- _Records for the exercise_:
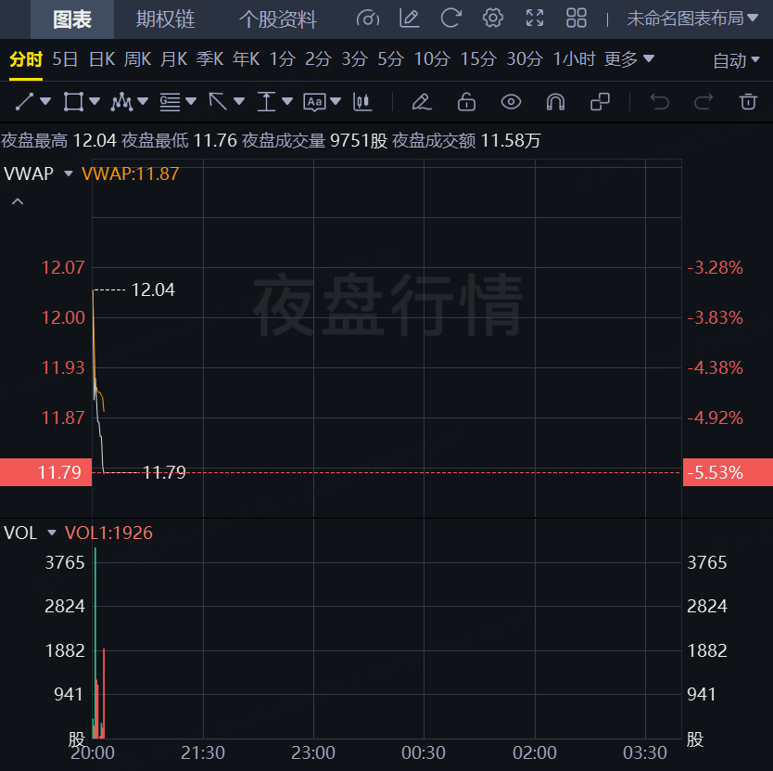Switch to 15分 interval
Screen dimensions: 773x771
coord(478,59)
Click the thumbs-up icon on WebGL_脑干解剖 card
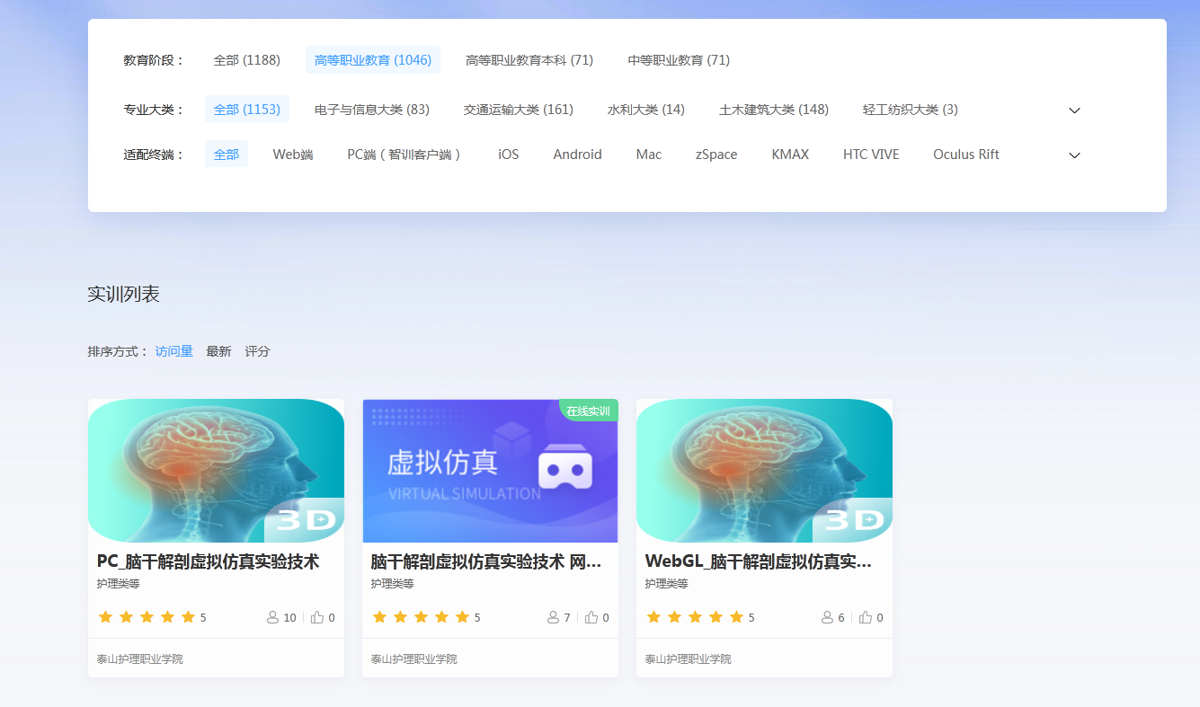Screen dimensions: 1200x707 865,617
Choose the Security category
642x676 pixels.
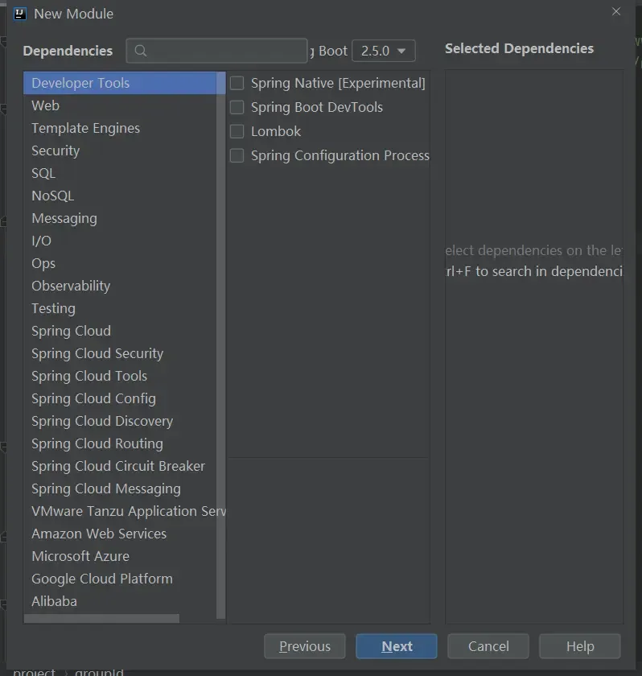[56, 150]
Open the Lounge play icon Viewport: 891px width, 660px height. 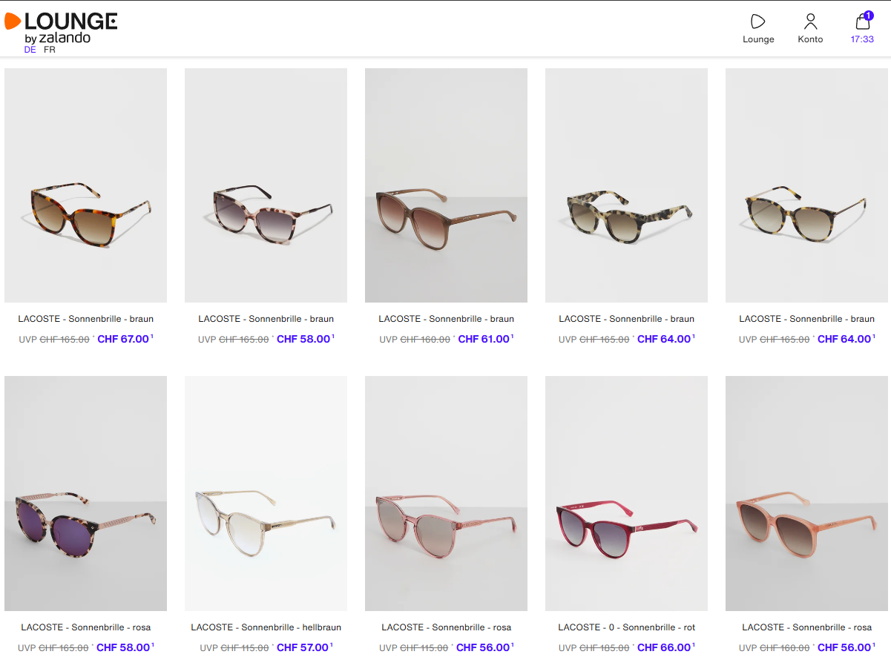point(757,22)
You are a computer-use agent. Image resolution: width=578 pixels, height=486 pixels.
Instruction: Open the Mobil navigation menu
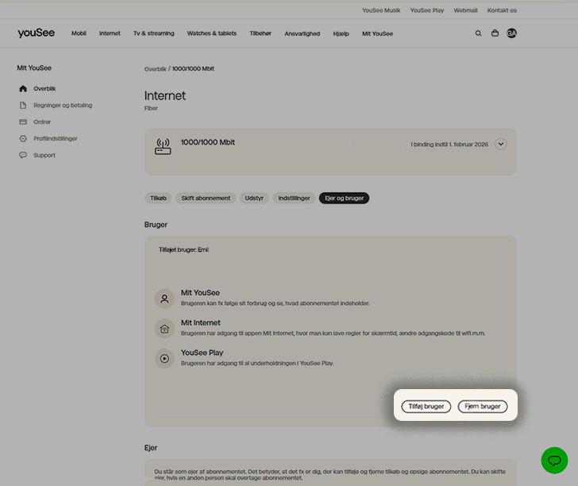click(79, 33)
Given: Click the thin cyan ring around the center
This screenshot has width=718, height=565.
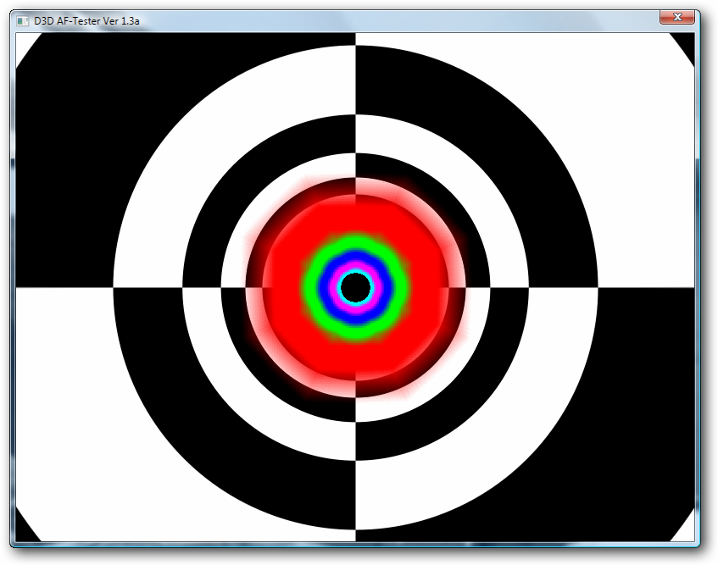Looking at the screenshot, I should coord(356,273).
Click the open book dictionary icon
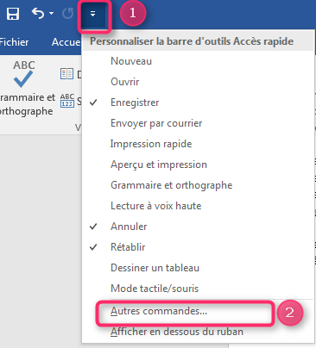 [x=66, y=74]
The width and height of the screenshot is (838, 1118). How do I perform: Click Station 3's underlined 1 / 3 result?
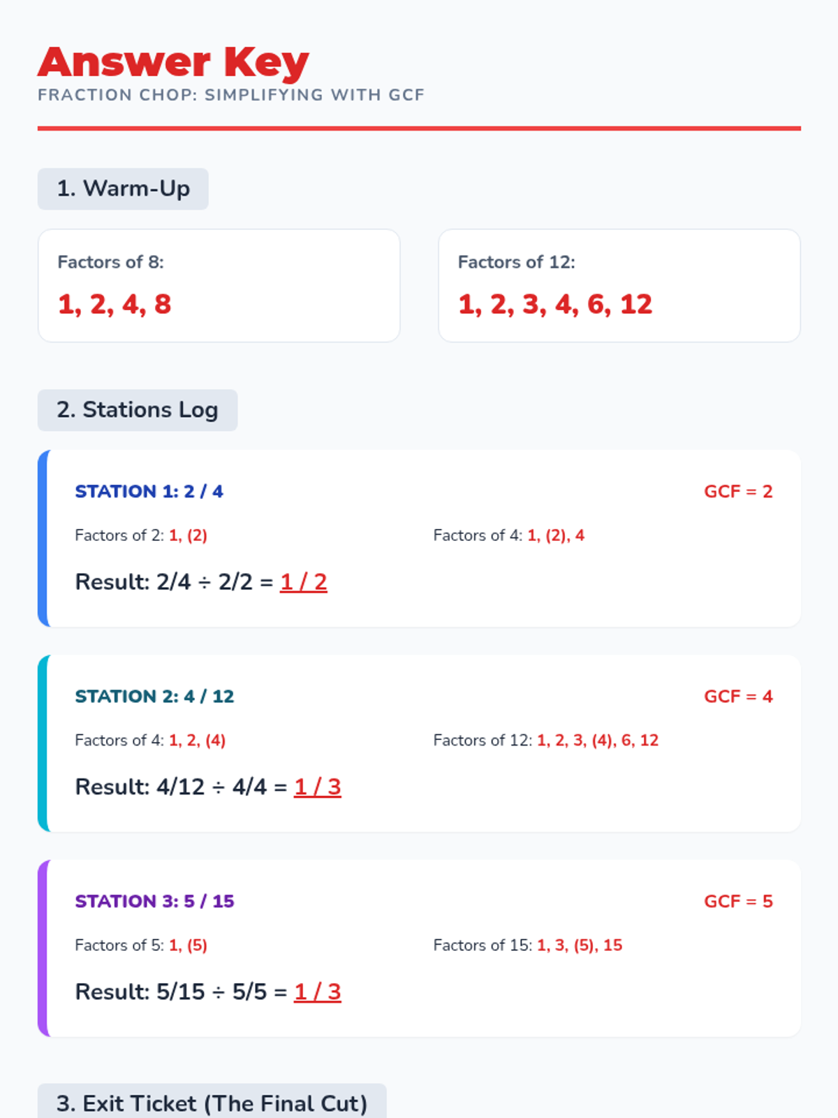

- _Aim of the exercise_:
Word for word, write out each line from the one with "Given: Click the" through the end of the entries above, and omit any pictures.

- _Exercise solution_:
Given: Click the thin cyan ring around the center
This screenshot has width=718, height=565.
Looking at the screenshot, I should coord(356,273).
Click the open book dictionary icon
 [x=66, y=74]
The width and height of the screenshot is (838, 1118). How do I perform: Click Station 3's underlined 1 / 3 result?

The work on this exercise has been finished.